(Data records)
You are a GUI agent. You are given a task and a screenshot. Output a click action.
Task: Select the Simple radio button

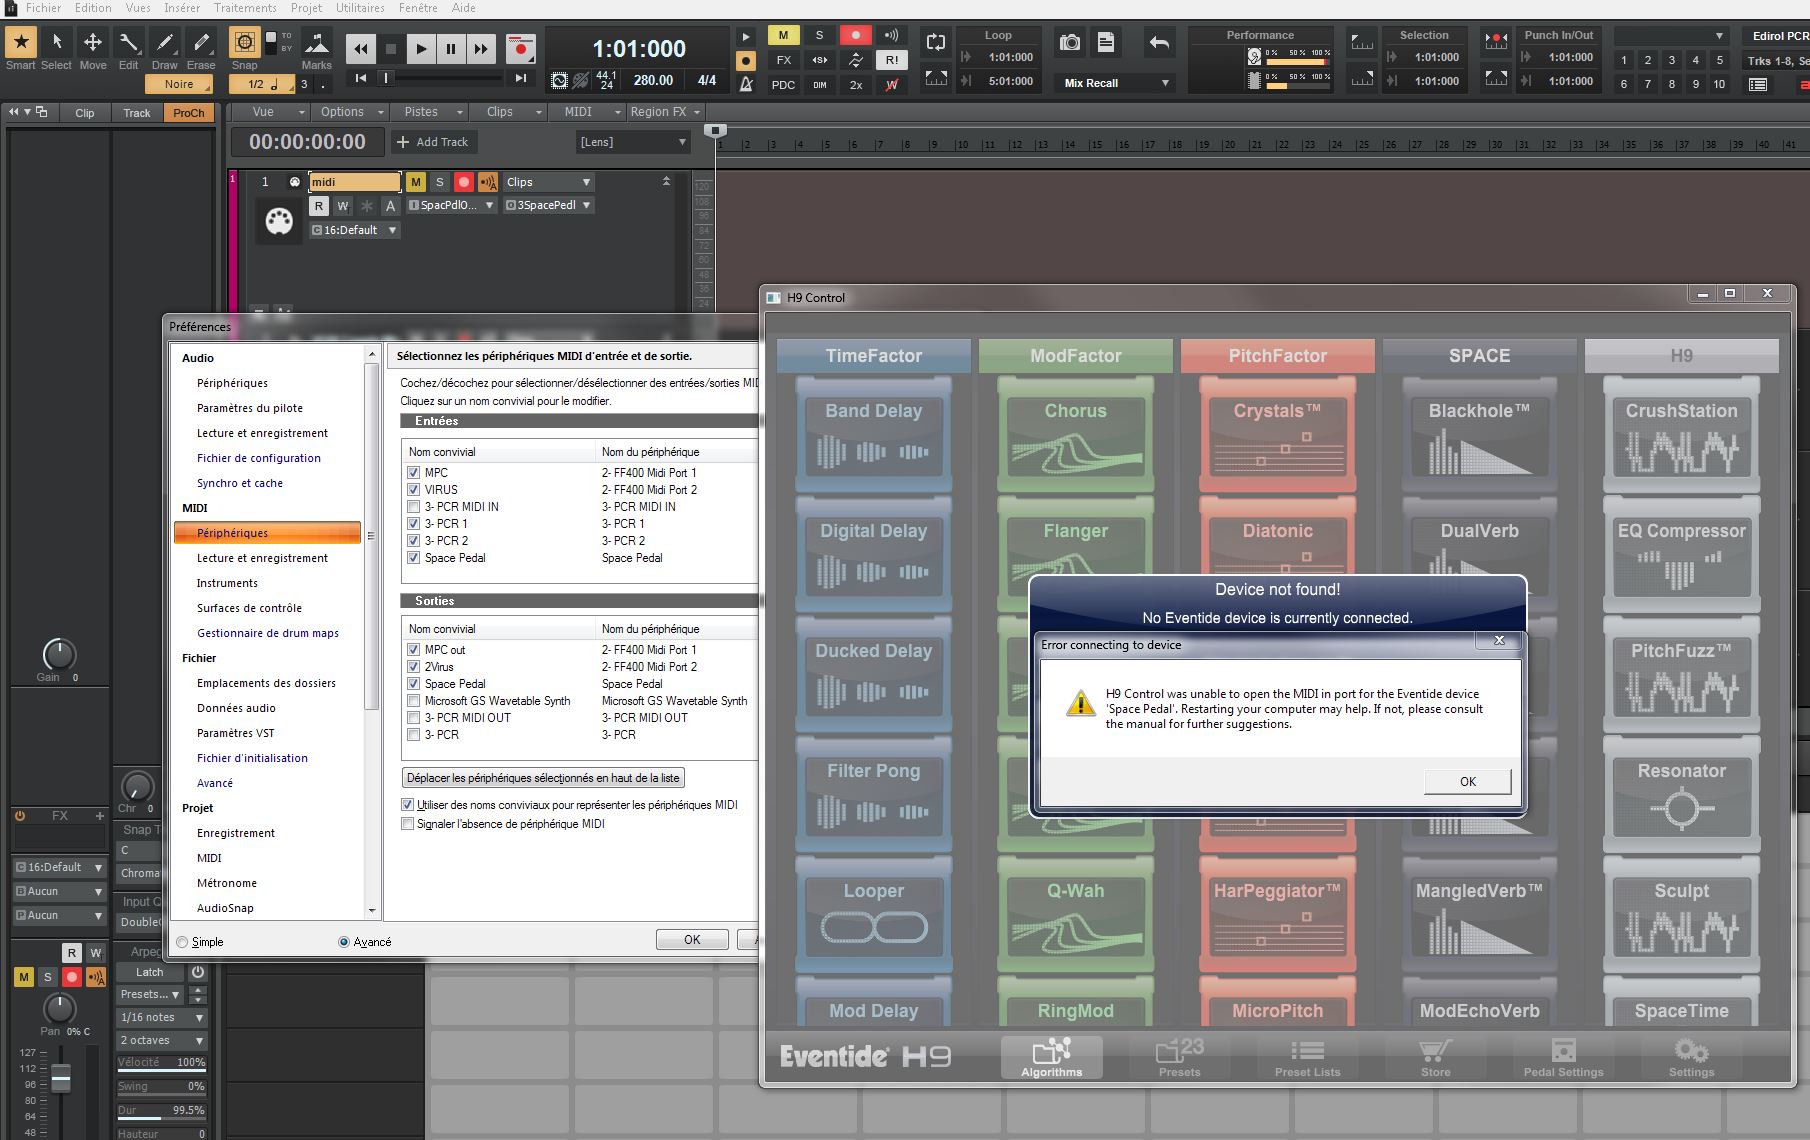(182, 942)

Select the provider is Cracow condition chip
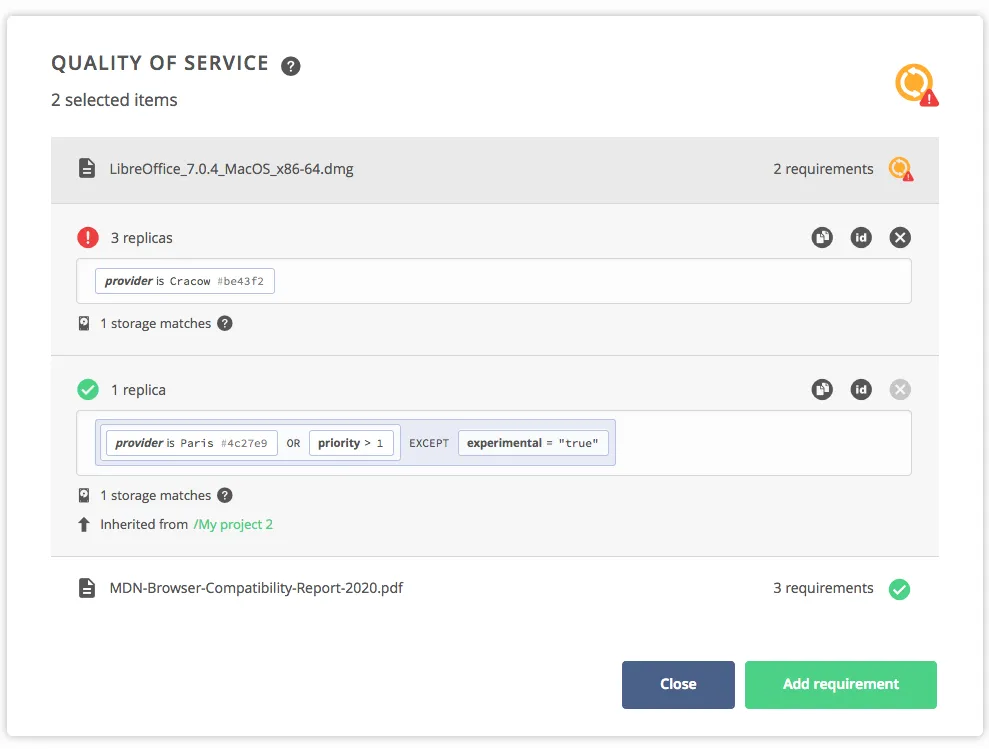[184, 281]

Given exercise
Repeat every line of the entries above word for word, but leave the pictures out.

Reply
You are a GUI agent. You are given a task and a screenshot. Output a click action.
Task: Select the Simple radio button

(182, 942)

Select the provider is Cracow condition chip
[184, 281]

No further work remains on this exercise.